SECURITIES AND EXCHANGE COMMISSION
WASHINGTON, D.C. 20549
SCHEDULE 13D
(AMENDMENT NO. 5)
UNDER THE SECURITIES EXCHANGE ACT OF 1934
HALLWOOD REALTY PARTNERS, L.P.
(NAME OF ISSUER)
UNITS OF LIMITED PARTNER INTEREST
(TITLE OF CLASS OF SECURITIES)
40636T203
(CUSIP NUMBER)
W. ALAN KAILER, ESQ.
JENKENS & GILCHRIST, A PROFESSIONAL CORPORATION
1445 ROSS AVENUE, SUITE 3200
DALLAS, TEXAS 75202-2799
(214) 855-4500
(NAME, ADDRESS AND TELEPHONE NUMBER
OF PERSON AUTHORIZED TO RECEIVE
NOTICES AND COMMUNICATIONS)
MAY 5, 1999
(DATE OF EVENT WHICH REQUIRES FILING OF THIS STATEMENT)

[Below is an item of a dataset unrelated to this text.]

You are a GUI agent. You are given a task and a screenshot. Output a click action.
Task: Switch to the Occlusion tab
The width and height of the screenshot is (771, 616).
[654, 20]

If the filing person has previously filed a statement on Schedule 13G to report
the acquisition that is the subject of this Schedule 13D, and is filing this
schedule because of Rule 13d-l(e), (f) or (g), check the following box [ ]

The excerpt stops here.